REQUIRED ACTION: Below are some records; return all of them exactly as they are.

DATA:
=-=-=-=-=

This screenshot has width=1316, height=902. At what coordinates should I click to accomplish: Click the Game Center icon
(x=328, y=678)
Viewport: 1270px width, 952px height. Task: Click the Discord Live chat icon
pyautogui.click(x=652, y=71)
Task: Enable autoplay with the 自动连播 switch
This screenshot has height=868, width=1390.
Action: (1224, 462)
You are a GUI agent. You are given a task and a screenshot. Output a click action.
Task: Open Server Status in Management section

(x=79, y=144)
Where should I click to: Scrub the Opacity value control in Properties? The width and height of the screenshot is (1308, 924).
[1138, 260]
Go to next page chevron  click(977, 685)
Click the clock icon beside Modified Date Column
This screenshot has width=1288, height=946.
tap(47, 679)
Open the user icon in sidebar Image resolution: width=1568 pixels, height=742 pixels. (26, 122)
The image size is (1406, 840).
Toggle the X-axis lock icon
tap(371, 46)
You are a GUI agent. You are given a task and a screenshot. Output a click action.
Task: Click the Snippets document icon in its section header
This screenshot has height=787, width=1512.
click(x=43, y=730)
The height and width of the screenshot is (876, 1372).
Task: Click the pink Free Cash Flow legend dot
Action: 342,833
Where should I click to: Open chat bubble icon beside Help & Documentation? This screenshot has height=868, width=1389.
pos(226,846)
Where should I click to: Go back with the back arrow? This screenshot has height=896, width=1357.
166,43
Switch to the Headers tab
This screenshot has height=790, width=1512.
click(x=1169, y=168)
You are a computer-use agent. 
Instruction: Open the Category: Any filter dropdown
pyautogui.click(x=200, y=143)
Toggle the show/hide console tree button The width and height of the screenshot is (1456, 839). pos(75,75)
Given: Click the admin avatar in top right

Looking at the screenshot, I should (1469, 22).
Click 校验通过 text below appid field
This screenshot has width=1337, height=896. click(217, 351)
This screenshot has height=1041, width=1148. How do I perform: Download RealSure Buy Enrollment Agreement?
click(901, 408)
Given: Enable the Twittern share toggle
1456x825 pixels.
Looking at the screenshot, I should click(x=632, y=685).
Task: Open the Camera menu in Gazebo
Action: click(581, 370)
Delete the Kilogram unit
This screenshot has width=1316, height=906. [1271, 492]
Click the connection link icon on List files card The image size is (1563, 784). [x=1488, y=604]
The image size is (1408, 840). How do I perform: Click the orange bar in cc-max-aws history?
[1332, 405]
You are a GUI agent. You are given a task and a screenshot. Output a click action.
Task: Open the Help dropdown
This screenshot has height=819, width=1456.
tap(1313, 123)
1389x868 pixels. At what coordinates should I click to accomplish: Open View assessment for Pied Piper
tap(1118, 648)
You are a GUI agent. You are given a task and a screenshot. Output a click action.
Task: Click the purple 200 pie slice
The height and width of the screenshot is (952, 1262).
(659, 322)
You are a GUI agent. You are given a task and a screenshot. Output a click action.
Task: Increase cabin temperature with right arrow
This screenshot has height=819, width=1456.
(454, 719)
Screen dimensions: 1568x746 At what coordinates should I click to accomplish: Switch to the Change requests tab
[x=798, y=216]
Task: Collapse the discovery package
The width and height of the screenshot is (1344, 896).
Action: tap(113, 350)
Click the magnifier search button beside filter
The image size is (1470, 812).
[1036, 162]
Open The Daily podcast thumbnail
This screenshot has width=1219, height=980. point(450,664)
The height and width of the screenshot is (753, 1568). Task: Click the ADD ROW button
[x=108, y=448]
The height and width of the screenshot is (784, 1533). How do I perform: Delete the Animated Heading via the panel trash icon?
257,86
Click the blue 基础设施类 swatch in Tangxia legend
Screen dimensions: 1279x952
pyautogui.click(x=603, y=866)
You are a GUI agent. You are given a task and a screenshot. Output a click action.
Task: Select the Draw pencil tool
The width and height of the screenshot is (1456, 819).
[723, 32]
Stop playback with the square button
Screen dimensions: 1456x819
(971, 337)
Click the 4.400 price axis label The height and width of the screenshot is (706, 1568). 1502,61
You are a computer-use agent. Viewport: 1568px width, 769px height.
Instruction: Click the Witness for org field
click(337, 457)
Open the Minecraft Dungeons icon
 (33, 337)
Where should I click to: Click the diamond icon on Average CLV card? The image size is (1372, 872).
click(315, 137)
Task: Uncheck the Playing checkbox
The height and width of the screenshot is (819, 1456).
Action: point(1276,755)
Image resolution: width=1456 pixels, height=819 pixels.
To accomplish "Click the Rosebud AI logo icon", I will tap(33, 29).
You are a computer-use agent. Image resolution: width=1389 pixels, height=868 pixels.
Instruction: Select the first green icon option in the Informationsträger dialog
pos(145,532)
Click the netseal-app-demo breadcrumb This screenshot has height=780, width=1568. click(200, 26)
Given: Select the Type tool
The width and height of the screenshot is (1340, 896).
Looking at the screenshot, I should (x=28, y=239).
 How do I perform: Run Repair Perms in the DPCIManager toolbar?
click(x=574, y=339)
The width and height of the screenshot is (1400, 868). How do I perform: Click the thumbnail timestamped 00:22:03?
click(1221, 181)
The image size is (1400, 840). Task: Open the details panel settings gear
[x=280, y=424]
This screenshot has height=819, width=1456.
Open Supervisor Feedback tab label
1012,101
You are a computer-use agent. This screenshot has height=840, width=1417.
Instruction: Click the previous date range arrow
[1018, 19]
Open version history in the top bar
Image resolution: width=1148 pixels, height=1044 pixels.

=-=-=-=-=

WORKED SOLUTION:
This screenshot has width=1316, height=902. At what coordinates should I click to accomplish: Click the Game Center icon
(x=328, y=678)
Viewport: 1270px width, 952px height. Task: Click the Discord Live chat icon
pyautogui.click(x=652, y=71)
Task: Enable autoplay with the 自动连播 switch
This screenshot has height=868, width=1390.
Action: (1224, 462)
You are a GUI agent. You are given a task and a screenshot. Output a click action.
Task: Open Server Status in Management section

(x=79, y=144)
Where should I click to: Scrub the Opacity value control in Properties? The width and height of the screenshot is (1308, 924).
[1138, 260]
Go to next page chevron  click(977, 685)
Click the clock icon beside Modified Date Column
This screenshot has width=1288, height=946.
tap(47, 679)
Open the user icon in sidebar Image resolution: width=1568 pixels, height=742 pixels. (26, 122)
The image size is (1406, 840).
Toggle the X-axis lock icon
tap(371, 46)
You are a GUI agent. You are given a task and a screenshot. Output a click action.
Task: Click the Snippets document icon in its section header
This screenshot has height=787, width=1512.
click(x=43, y=730)
The height and width of the screenshot is (876, 1372).
Task: Click the pink Free Cash Flow legend dot
Action: 342,833
Where should I click to: Open chat bubble icon beside Help & Documentation? This screenshot has height=868, width=1389.
pos(226,846)
Where should I click to: Go back with the back arrow? This screenshot has height=896, width=1357.
166,43
Switch to the Headers tab
This screenshot has height=790, width=1512.
click(x=1169, y=168)
You are a computer-use agent. 
Instruction: Open the Category: Any filter dropdown
pyautogui.click(x=200, y=143)
Toggle the show/hide console tree button The width and height of the screenshot is (1456, 839). pos(75,75)
Given: Click the admin avatar in top right

Looking at the screenshot, I should (1469, 22).
Click 校验通过 text below appid field
This screenshot has width=1337, height=896. click(217, 351)
This screenshot has height=1041, width=1148. How do I perform: Download RealSure Buy Enrollment Agreement?
click(901, 408)
Given: Enable the Twittern share toggle
1456x825 pixels.
Looking at the screenshot, I should click(x=632, y=685).
Task: Open the Camera menu in Gazebo
Action: click(581, 370)
Delete the Kilogram unit
This screenshot has width=1316, height=906. [1271, 492]
Click the connection link icon on List files card The image size is (1563, 784). [x=1488, y=604]
The image size is (1408, 840). How do I perform: Click the orange bar in cc-max-aws history?
[1332, 405]
You are a GUI agent. You are given a task and a screenshot. Output a click action.
Task: Open the Help dropdown
This screenshot has height=819, width=1456.
tap(1313, 123)
1389x868 pixels. At what coordinates should I click to accomplish: Open View assessment for Pied Piper
tap(1118, 648)
You are a GUI agent. You are given a task and a screenshot. Output a click action.
Task: Click the purple 200 pie slice
The height and width of the screenshot is (952, 1262).
(659, 322)
You are a GUI agent. You are given a task and a screenshot. Output a click action.
Task: Increase cabin temperature with right arrow
This screenshot has height=819, width=1456.
(454, 719)
Screen dimensions: 1568x746 At what coordinates should I click to accomplish: Switch to the Change requests tab
[x=798, y=216]
Task: Collapse the discovery package
The width and height of the screenshot is (1344, 896).
Action: tap(113, 350)
Click the magnifier search button beside filter
The image size is (1470, 812).
[1036, 162]
Open The Daily podcast thumbnail
This screenshot has width=1219, height=980. point(450,664)
The height and width of the screenshot is (753, 1568). Task: Click the ADD ROW button
[x=108, y=448]
The height and width of the screenshot is (784, 1533). How do I perform: Delete the Animated Heading via the panel trash icon?
257,86
Click the blue 基础设施类 swatch in Tangxia legend
Screen dimensions: 1279x952
pyautogui.click(x=603, y=866)
You are a GUI agent. You are given a task and a screenshot. Output a click action.
Task: Select the Draw pencil tool
The width and height of the screenshot is (1456, 819).
[723, 32]
Stop playback with the square button
Screen dimensions: 1456x819
(971, 337)
Click the 4.400 price axis label The height and width of the screenshot is (706, 1568). 1502,61
You are a computer-use agent. Viewport: 1568px width, 769px height.
Instruction: Click the Witness for org field
click(337, 457)
Open the Minecraft Dungeons icon
 (33, 337)
Where should I click to: Click the diamond icon on Average CLV card? The image size is (1372, 872).
click(315, 137)
Task: Uncheck the Playing checkbox
The height and width of the screenshot is (819, 1456).
Action: point(1276,755)
Image resolution: width=1456 pixels, height=819 pixels.
To accomplish "Click the Rosebud AI logo icon", I will tap(33, 29).
You are a computer-use agent. Image resolution: width=1389 pixels, height=868 pixels.
Instruction: Select the first green icon option in the Informationsträger dialog
pos(145,532)
Click the netseal-app-demo breadcrumb This screenshot has height=780, width=1568. click(200, 26)
Given: Select the Type tool
The width and height of the screenshot is (1340, 896).
Looking at the screenshot, I should (x=28, y=239).
 How do I perform: Run Repair Perms in the DPCIManager toolbar?
click(x=574, y=339)
The width and height of the screenshot is (1400, 868). How do I perform: Click the thumbnail timestamped 00:22:03?
click(1221, 181)
The image size is (1400, 840). Task: Open the details panel settings gear
[x=280, y=424]
This screenshot has height=819, width=1456.
Open Supervisor Feedback tab label
1012,101
You are a computer-use agent. This screenshot has height=840, width=1417.
Instruction: Click the previous date range arrow
[1018, 19]
Open version history in the top bar
Image resolution: width=1148 pixels, height=1044 pixels.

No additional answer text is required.